Adnan, âgé de 17 ans, a été blessé trois jours plus tôt dans l'explosion d'une mine qui lui a coûté son œil et sa main droite. Il était en train de récolter des herbes dans le Djebel Mghila. Le jeune homme a quitté son domicile “pour travailler en raison de la pauvreté, dans le but de poursuivre ses études et d'acheter les fournitures scolaires”, selon sa sœur.  

Les accidents liés aux mines se poursuivent depuis 10 ans et ont fait de nombreuses victimes, entre mort·es et blessé·es. Cependant, aucune stratégie n'a été mise en place pour le déminage des montagnes habitées. Inkyfada a tenté de contacter le ministère de la Défense nationale pour obtenir des informations sur le nombre de victimes des mines dans les montagnes classées zones militaires fermées, tant parmi les civil·es que parmi les militaires, et pour savoir s'il existe une stratégie pour déminer ces montagnes. Cependant, aucune réponse n'a été reçue au moment de la rédaction de l'article.

En l'absence de données officielles à l'échelle nationale, un rapport du Centre international de déminage humanitaire révèle que le nombre total de victimes, entre tués et blessés, civils et militaires, en Tunisie, depuis 2000 jusqu'en 2022, a atteint 279 personnes. Il convient de noter que ces chiffres incluent également les explosions de mines laissées par les vestiges de la guerre.

À Ain Sidi Mahmoud*, dans le gouvernorat de Kasserine, où Saliha a été blessée, son mari, Belkacem Dhibi explique qu'il a demandé "à plusieurs reprises aux unités militaires qui effectuaient des patrouilles dans la montagne de déminer les zones où les mines étaient plantées, en raison du danger qu'elles représentaient pour les habitants de la région qui travaillaient à la collecte de la matière à base de jonc dans la montagne. Nous avons adressé des appels directs aux autorités régionales et par les médias, mais il n'y a eu aucune réponse". 

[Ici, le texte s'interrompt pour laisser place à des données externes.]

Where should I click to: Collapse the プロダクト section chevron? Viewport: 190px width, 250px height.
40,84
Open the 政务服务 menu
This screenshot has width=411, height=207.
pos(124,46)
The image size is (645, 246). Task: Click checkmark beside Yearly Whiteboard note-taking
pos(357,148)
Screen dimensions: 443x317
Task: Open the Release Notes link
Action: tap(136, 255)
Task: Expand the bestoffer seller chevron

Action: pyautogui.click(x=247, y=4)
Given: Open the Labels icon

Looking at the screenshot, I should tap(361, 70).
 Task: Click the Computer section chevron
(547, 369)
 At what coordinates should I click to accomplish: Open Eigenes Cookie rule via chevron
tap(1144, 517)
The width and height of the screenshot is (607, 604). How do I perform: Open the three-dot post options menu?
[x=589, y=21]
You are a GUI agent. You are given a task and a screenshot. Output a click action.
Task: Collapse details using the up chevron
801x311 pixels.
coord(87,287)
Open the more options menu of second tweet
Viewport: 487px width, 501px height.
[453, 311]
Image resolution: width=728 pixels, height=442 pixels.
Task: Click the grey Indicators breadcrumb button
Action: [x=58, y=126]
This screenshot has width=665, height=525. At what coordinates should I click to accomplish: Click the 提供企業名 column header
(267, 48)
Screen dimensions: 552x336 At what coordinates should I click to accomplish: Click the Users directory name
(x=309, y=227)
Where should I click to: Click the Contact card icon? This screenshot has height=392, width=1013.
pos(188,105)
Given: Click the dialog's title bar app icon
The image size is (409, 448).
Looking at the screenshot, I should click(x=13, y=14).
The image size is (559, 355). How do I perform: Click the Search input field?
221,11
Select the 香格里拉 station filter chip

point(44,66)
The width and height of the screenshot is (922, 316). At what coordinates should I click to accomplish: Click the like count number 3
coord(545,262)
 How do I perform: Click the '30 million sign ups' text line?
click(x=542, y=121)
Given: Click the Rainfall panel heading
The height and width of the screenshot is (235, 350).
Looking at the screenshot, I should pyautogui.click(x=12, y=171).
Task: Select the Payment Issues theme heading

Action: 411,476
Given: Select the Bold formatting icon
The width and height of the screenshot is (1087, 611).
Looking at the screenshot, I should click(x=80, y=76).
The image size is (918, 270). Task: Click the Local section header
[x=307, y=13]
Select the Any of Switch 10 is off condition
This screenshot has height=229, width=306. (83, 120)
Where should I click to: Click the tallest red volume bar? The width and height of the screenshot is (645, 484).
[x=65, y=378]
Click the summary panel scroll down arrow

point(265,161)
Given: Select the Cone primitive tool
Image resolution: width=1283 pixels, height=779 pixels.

Le programme de déminage des montagnes est une "idée proposée aux autorités centrales", explique Ahmed Hamdi. "Mais il n'existe pas de vision claire à ce sujet".  

"Il y a un effort pour trouver des solutions, d'autant plus que ces zones représentent des sources de subsistance pour les citoyens et doivent être préservées", ajoute le délégué. 

Le 4 décembre 1997, la Tunisie a signé la Convention des Nations Unies sur l'interdiction de l'emploi, du stockage, de la production et du transfert des mines antipersonnel et sur leur destruction, connue sous le nom de la Convention d'Ottawa*. La Tunisie fait partie des 164 pays signataires de ce traité, entré en vigueur en 1999*. En 2003, un comité national a été créé conformément au décret n°2003-1266, chargé de suivre la mise en œuvre des dispositions de la convention et de la "coordination des efforts nationaux visant la sauvegarde des citoyens des dangers des mines antipersonnel et des restes explosifs des guerres".   

En mars 2009, la Tunisie annonce, en vertu de l'article 5 de la Convention, avoir achevé le déminage des zones officiellement reconnues comme contaminées, s'ajoutant ainsi à la liste des 30 pays ayant réussi cette opération. Cependant, le rapport du Landmine and Cluster Munition Monitor souligne que "bien que plusieurs incidents d'explositions de mines improvisées aient été rapportés, la Tunisie n'a pas encore présenté de compte rendu aux États membres concernant la présence de ces mines, et elle doit fournir des précisions sur la nature et l'étendue de cette contamination".  

En attendant que la “vision” concernant le plan de déminage des montagnes classées zones militaires fermées dans la région soit clarifiée, les explosions continuent, et leurs victimes sont principalement des personnes issues de milieux socio-économiques vulnérables.   

“Ceux qui ne périssent pas sous les attaques des terroristes ou dans une explosion de mine doivent vivre avec un handicap permanent. Ils ne seront pas les derniers à souffrir”, conclut Noomen Mhamdi. En effet, ils ne furent pas les derniers, car une mine terrestre a explosé le 24 mars 2024 dans le Djebel Mghila, blessant un autre jeune à la jambe, qui a dû attendre l’arrivée des ambulances avant d’être transporté à l’hôpital pour recevoir des soins.